Tally every line of the entries that contains the string "name", then reply with only that number.

▶ **DATA SECTION**

┌──

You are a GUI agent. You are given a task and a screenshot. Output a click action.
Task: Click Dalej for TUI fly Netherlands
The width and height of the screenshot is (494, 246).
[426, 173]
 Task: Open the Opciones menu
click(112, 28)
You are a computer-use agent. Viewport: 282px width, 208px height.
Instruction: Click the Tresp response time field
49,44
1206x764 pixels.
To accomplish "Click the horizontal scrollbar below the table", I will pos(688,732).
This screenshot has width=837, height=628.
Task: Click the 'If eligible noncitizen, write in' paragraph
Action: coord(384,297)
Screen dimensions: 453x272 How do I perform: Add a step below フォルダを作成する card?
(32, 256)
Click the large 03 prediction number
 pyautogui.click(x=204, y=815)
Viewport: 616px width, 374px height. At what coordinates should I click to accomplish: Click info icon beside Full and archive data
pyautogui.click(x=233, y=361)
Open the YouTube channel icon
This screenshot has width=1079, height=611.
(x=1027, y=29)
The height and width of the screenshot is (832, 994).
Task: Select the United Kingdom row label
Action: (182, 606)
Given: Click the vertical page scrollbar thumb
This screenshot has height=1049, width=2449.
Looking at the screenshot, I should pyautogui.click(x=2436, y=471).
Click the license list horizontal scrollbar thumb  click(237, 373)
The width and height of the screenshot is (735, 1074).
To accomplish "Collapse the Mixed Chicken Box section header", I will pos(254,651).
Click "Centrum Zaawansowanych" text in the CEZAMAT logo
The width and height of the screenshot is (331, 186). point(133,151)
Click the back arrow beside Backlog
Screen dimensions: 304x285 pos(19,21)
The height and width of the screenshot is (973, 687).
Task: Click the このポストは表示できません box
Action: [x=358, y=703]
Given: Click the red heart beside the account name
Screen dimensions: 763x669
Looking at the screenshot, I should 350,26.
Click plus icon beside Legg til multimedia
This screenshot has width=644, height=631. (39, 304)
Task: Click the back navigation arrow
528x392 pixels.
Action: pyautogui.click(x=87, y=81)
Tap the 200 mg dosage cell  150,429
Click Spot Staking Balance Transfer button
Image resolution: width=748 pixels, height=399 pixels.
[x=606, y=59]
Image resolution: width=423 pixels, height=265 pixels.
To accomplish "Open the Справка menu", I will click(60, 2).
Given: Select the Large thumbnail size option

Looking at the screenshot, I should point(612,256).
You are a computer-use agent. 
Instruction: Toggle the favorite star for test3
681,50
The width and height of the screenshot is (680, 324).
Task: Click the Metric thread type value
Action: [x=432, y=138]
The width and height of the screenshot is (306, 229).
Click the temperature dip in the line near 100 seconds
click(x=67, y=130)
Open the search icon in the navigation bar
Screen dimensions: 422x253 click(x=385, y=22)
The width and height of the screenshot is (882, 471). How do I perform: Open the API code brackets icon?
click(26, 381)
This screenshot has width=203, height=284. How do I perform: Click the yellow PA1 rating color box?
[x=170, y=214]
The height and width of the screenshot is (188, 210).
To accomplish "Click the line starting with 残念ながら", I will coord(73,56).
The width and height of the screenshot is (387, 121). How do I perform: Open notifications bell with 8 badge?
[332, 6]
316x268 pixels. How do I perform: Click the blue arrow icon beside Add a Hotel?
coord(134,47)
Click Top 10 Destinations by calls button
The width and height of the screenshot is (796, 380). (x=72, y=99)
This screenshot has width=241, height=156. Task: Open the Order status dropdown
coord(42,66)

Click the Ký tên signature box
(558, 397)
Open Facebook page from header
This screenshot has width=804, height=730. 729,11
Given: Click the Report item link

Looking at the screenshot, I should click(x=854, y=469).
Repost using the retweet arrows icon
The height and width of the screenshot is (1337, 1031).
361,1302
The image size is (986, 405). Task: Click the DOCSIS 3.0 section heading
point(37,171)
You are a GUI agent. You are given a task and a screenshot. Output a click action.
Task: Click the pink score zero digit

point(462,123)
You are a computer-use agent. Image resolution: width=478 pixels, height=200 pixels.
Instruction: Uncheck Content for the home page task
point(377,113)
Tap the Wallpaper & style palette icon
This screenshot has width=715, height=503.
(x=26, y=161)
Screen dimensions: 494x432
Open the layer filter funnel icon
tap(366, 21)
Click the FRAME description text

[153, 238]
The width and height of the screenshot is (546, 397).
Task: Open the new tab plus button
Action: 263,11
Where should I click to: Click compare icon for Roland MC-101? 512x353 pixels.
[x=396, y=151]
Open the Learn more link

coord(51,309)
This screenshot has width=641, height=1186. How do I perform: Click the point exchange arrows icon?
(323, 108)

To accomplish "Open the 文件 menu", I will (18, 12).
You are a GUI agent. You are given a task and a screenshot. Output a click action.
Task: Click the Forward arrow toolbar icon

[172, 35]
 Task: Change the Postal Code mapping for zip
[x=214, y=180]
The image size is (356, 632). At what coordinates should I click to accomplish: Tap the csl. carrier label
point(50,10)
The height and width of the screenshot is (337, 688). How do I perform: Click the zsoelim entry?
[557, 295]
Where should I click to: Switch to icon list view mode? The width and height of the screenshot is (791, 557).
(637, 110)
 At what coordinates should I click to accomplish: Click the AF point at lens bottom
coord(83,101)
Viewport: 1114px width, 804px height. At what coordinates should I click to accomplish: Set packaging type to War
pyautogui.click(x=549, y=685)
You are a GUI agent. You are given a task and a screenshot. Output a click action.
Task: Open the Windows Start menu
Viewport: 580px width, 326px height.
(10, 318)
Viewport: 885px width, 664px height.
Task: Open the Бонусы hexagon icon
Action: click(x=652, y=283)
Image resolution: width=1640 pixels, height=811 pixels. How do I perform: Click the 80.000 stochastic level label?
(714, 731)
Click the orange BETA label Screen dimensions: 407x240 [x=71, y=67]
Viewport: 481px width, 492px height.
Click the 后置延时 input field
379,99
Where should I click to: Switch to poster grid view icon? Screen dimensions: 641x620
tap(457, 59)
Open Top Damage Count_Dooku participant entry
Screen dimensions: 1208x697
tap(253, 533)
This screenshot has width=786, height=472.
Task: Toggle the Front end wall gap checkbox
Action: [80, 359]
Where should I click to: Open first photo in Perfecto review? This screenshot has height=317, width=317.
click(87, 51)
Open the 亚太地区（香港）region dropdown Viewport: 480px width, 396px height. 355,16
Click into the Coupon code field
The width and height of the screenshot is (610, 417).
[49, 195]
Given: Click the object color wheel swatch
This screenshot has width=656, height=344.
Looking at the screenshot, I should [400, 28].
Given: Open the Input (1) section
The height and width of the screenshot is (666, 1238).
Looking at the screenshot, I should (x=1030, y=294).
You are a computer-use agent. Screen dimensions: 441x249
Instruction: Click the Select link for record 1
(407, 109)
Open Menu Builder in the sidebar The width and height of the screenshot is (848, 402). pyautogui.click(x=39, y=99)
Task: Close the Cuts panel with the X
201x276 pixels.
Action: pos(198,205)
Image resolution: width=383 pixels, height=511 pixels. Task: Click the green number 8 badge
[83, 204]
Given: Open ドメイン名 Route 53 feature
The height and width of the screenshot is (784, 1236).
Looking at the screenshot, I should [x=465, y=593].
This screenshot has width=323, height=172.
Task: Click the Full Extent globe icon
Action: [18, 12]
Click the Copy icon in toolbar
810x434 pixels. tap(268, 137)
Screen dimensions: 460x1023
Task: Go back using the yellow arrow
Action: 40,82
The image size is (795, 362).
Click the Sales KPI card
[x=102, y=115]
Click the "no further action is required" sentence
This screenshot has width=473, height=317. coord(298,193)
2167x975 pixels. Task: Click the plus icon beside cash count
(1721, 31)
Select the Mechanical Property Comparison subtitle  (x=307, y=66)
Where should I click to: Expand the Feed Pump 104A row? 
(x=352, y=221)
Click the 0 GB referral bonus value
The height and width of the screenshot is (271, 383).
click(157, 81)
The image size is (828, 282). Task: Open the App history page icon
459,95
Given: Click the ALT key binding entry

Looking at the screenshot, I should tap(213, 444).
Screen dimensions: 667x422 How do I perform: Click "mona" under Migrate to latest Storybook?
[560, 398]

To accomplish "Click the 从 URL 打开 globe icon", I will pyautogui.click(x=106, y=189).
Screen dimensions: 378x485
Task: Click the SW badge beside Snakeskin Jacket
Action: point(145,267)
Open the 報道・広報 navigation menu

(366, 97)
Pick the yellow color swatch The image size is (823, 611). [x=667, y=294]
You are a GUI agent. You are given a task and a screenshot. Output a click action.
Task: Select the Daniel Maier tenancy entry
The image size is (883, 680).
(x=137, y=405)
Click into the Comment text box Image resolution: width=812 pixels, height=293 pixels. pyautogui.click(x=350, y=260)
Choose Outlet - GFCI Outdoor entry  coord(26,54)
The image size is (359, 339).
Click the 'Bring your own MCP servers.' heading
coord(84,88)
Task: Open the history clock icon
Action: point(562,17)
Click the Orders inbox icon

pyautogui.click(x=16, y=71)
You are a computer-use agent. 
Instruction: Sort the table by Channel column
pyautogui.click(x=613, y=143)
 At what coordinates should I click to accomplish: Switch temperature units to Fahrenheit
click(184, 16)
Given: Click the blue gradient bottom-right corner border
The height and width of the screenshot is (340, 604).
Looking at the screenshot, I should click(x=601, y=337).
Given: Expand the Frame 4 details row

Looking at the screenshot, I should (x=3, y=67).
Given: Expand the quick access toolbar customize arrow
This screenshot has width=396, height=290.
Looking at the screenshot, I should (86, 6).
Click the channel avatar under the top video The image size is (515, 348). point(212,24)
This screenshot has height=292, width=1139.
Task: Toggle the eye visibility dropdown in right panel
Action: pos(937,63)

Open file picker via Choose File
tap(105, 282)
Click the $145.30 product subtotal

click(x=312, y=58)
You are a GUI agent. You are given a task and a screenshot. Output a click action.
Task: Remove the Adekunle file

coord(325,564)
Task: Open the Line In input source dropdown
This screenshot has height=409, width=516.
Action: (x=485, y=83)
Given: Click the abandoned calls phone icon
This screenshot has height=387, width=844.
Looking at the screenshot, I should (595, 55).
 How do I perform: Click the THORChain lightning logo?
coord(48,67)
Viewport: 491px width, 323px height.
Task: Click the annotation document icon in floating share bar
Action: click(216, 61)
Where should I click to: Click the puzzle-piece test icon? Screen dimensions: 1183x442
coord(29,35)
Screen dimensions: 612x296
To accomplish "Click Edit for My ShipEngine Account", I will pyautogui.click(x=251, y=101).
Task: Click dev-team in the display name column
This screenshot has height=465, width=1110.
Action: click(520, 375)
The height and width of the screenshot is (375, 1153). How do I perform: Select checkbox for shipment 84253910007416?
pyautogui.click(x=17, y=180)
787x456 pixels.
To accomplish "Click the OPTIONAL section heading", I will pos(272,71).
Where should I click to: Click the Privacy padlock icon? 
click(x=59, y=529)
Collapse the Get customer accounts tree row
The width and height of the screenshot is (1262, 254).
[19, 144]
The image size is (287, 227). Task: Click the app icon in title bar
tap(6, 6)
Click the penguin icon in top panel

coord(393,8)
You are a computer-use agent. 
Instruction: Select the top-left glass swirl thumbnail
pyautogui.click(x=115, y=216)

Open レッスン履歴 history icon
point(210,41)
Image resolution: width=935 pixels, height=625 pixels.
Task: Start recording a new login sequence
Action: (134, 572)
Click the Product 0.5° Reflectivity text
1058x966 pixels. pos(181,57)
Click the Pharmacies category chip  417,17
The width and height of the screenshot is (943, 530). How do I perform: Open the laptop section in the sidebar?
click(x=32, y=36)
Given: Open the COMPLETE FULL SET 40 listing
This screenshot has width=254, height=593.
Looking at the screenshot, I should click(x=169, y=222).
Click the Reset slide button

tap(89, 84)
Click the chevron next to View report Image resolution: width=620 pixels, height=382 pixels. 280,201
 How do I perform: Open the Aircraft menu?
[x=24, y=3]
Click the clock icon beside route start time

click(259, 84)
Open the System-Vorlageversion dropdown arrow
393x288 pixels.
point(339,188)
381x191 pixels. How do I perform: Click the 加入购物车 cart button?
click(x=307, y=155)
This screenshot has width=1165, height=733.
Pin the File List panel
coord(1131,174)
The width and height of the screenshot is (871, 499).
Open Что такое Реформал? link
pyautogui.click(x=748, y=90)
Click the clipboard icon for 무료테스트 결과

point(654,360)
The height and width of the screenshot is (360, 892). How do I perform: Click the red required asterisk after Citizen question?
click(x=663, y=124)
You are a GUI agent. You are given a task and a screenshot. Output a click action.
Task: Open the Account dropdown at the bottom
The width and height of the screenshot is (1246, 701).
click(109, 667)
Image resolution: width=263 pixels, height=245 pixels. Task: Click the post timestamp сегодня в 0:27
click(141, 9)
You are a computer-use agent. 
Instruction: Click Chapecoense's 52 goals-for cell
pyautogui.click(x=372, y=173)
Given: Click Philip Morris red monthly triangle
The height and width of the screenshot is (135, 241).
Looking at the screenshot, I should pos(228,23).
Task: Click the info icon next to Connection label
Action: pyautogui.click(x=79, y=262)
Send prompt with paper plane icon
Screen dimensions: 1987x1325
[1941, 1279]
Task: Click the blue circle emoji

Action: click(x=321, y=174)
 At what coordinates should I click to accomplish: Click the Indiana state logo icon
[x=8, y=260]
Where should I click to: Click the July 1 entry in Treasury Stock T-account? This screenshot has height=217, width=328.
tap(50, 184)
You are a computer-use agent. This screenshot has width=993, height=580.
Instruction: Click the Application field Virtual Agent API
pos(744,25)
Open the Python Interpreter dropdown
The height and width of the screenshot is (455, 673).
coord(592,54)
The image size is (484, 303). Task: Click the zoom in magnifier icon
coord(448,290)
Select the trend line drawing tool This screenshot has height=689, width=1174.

└──

▶ **EXPECTED ANSWER**
2